Questa transizione energetica ha coinciso con l’ascesa politica di Trump, ma non è riducibile al suo stile personale o alla sua retorica “America First”. Essa riflette un mutamento materiale della base del potere statunitense. Finché gli USA erano dipendenti dal petrolio altrui, avevano interesse a tutelare le rotte marittime globali, a cooperare nei forum multilaterali, a stabilizzare i mercati. Oggi che ne sono esportatori dominanti, gli incentivi sono cambiati: conta meno la stabilità, più la leva contrattuale. Ed è proprio questa leva che l’amministrazione Trump ha esercitato per ottenere concessioni da partner storici, come l’Europa, sempre più dipendenti dal gas liquido statunitense dopo la crisi ucraina.

Come altri petrostati, gli USA cominciano a mostrare tratti preoccupanti: una crescente tendenza all’unilateralismo, al protezionismo economico e alla militarizzazione della politica energetica, con un calo degli investimenti nella diplomazia multilaterale. La logica è quella del mercato del venditore, dove chi ha il petrolio detta le condizioni, anche agli alleati. Non è un caso se, durante il secondo mandato Trump, Washington ha rallentato le nomine all’Organizzazione Mondiale del Commercio, ritirato l’appoggio a istituzioni internazionali e imposto tariffe punitive in nome del “dominio energetico”.

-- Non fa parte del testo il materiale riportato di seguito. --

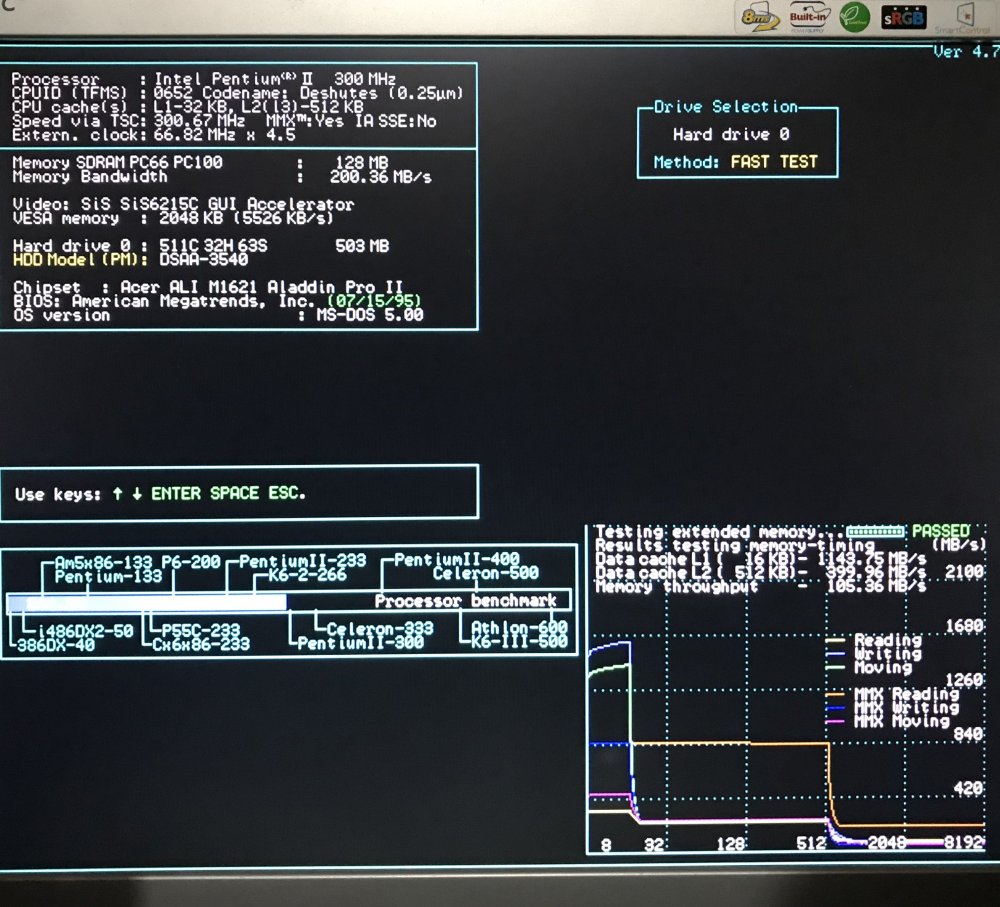Image resolution: width=1000 pixels, height=907 pixels.
Task: Click the green PASSED status indicator
Action: tap(940, 530)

Questo cambiamento ha implicazioni globali. I combustibili fossili rappresentano ancora più di un terzo del commercio marittimo mondiale e la loro continuità è essenziale per l’economia industriale e agricola. In un contesto del genere, la stabilità geopolitica dovrebbe essere un bene comune da difendere insieme. Ma per gli Stati Uniti diventati petrostato, la sicurezza energetica è una questione interna, non più globale. Come dimostra il caso del Mar Rosso, in cui il vicepresidente JD Vance ha candidamente sostenuto che a proteggere le rotte marittime debba pensarci l’Europa, non più l’America.

Il paradosso è che la forza energetica americana — e il suo effetto drogante sulla politica interna — rischia di indebolire proprio quel sistema multilaterale da cui Washington ha storicamente tratto il suo potere strategico. Il petrolio genera influenza, ma anche corruzione, miopia e instabilità, come mostrano le traiettorie di altri grandi esportatori. Anche negli Stati Uniti, l’industria degli idrocarburi ha dirottato la politica ambientale, limitato le regole sulle emissioni e finanziato campagne elettorali repubblicane. L’effetto di lungo periodo è una “malattia olandese” americana: dollaro forte, industria debole, isolamento crescente.

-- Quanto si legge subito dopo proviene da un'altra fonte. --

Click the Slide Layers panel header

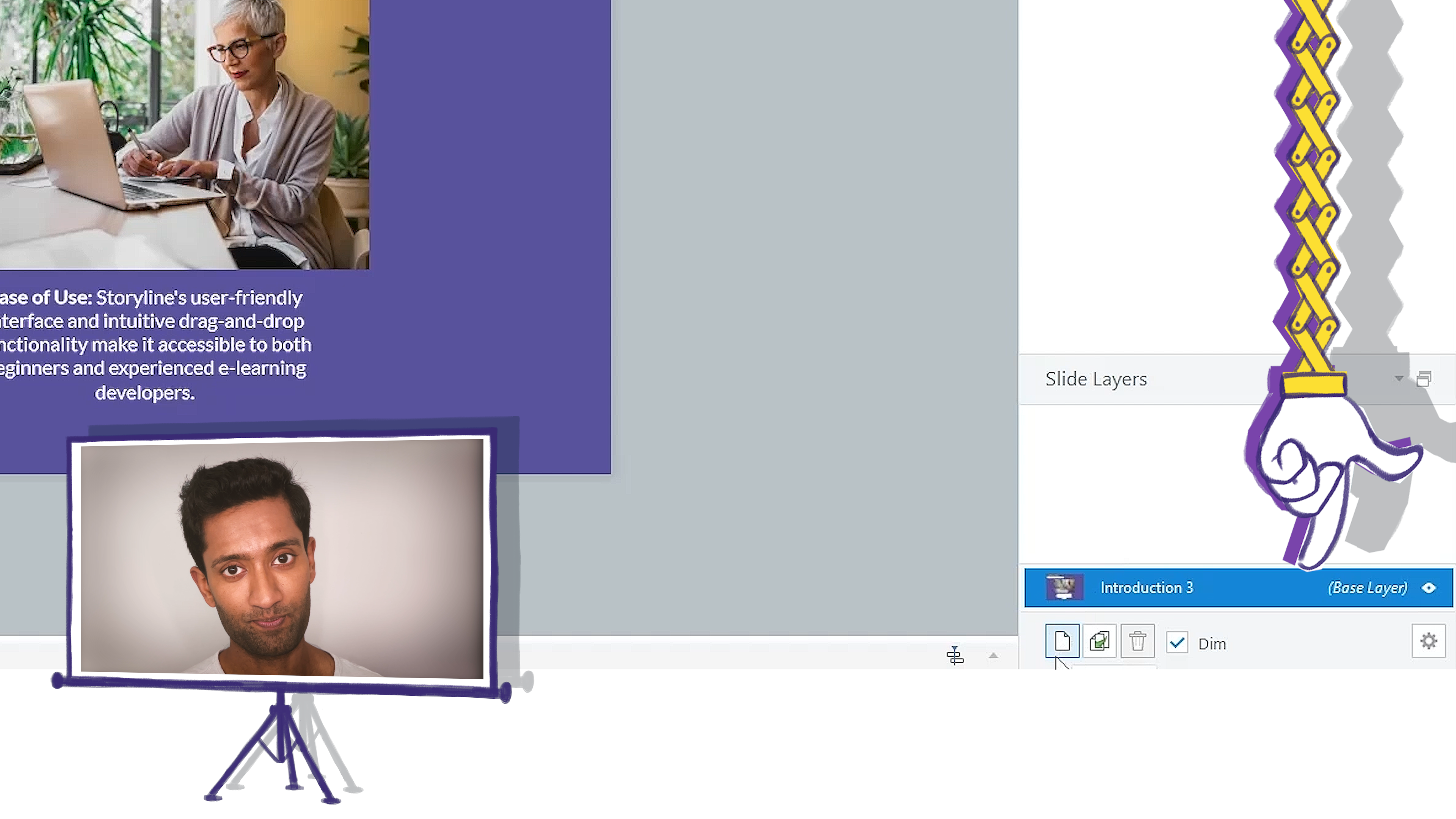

Trump cavalca queste contraddizioni: promette trivellazioni illimitate e prezzi bassi del petrolio, favorisce l’industria fossile ma disincentiva gli investimenti strutturali. La sua politica è segnata da un’instabilità tipica dei petrostati: alta retorica, basso rendimento. E mentre cerca di massimizzare i profitti interni nel breve periodo, rischia di compromettere il ruolo internazionale degli Stati Uniti nel medio-lungo periodo.

Il punto non è solo se Trump vincerà un secondo mandato: è se l’America continuerà a comportarsi da petrostato, disallineandosi sempre più dal modello cooperativo e liberale che l’ha resa una superpotenza globale. Finché l’egemonia energetica sarà usata come leva di dominio anziché come responsabilità condivisa, il mondo sarà sempre più fragile — e gli Stati Uniti sempre più soli.